Centre-Val de Loire, nouvel eldorado de la recherche médicale
Guillaume Fischer
Les succès récents de deux start-up spécialisées en deeptech, Lovaltech et Harmonix, ainsi que du laboratoire de recherche iBrain, attestent de la fertilité pour la science du territoire entre Tours et Orléans. Explications.
Le Centre-Val de Loire ne se contente plus d’être seulement une place-forte de premier plan de l’industrie pharmaceutique dans l’Hexagone, avec de grands noms français et internationaux comme Sanofi, Pfizer et Novo Nordisk. Elle constitue désormais aussi un terrain d’éclosion privilégié pour des découvertes médicales prometteuses. À la clé, une dynamique impulsée par les universités de Tours et d’Orléans, ainsi que des investissements consentis par la collectivité régionale vis-à-vis des start-up de Medtech.

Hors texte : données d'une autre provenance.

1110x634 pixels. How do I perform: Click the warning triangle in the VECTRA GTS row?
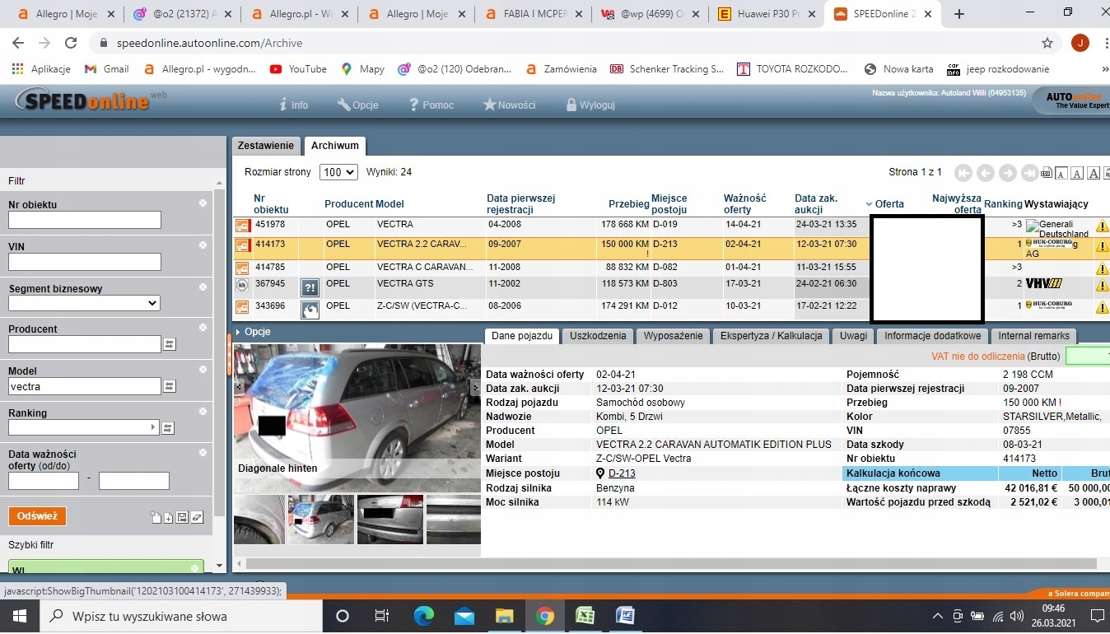coord(1102,286)
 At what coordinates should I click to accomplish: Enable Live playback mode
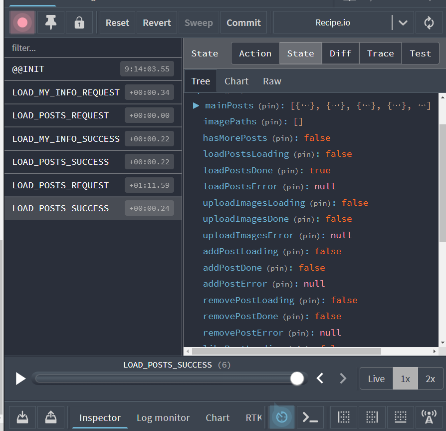point(376,378)
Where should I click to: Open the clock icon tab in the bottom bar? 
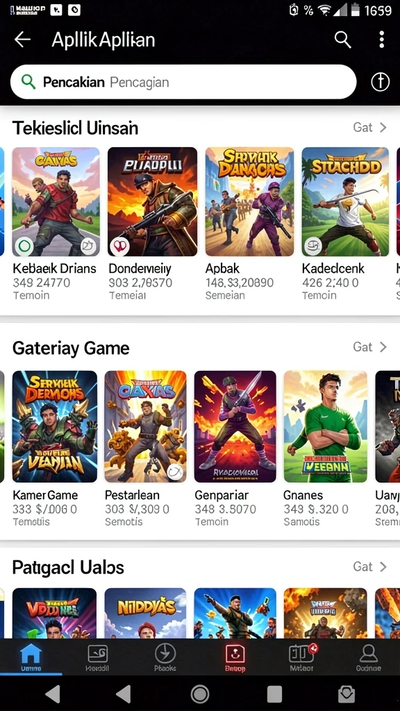[165, 658]
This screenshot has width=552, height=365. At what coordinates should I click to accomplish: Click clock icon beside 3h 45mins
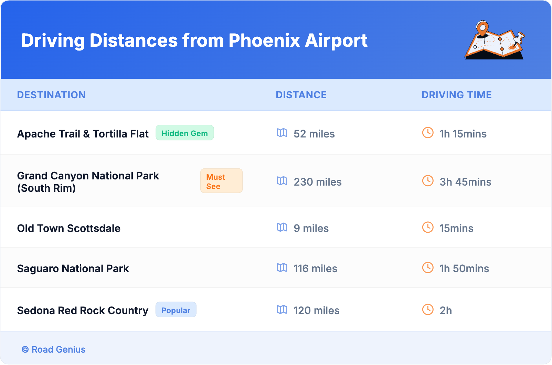[428, 181]
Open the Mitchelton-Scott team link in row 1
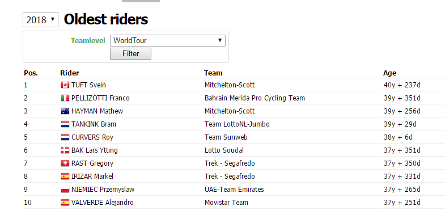Viewport: 445px width, 210px height. (230, 85)
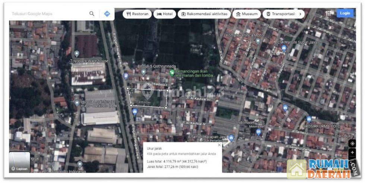Click the Rekomendasi aktivitas chip
The width and height of the screenshot is (365, 183).
click(x=204, y=14)
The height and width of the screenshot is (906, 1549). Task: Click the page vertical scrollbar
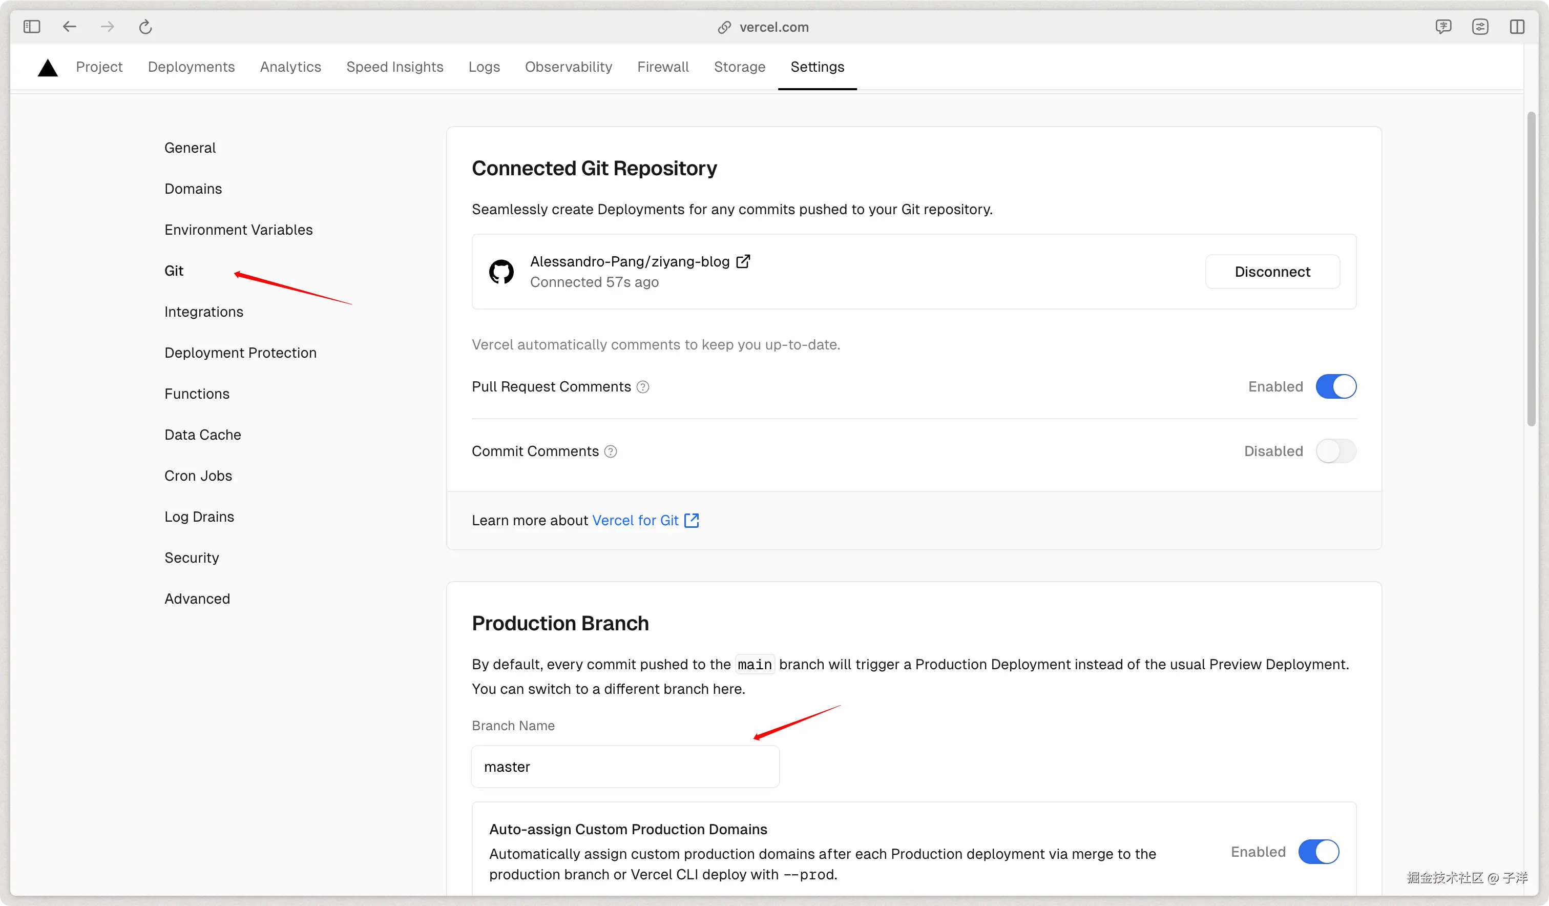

Créatrice du premier vaccin contre le Covid 19 par voie nasale, la société Lovaltech, co-fondée en 2022 par une chercheuse de l’Université de Tours, Isabelle Dimier-Poisson, et par Patrick Barillot, ancien dirigeant du laboratoire façonnier Récipharm, a franchi une étape décisive ce printemps 2026. La start-up a en effet vu sa première phase d’essais cliniques validée par l’Agence Régionale de Santé (ARS). « Si le planning est respecté, le vaccin devrait commencer à être commercialisé à l’horizon 2030, assure Patrick Barillot. Lovaltech discute ainsi avec trois laboratoires français et européens ».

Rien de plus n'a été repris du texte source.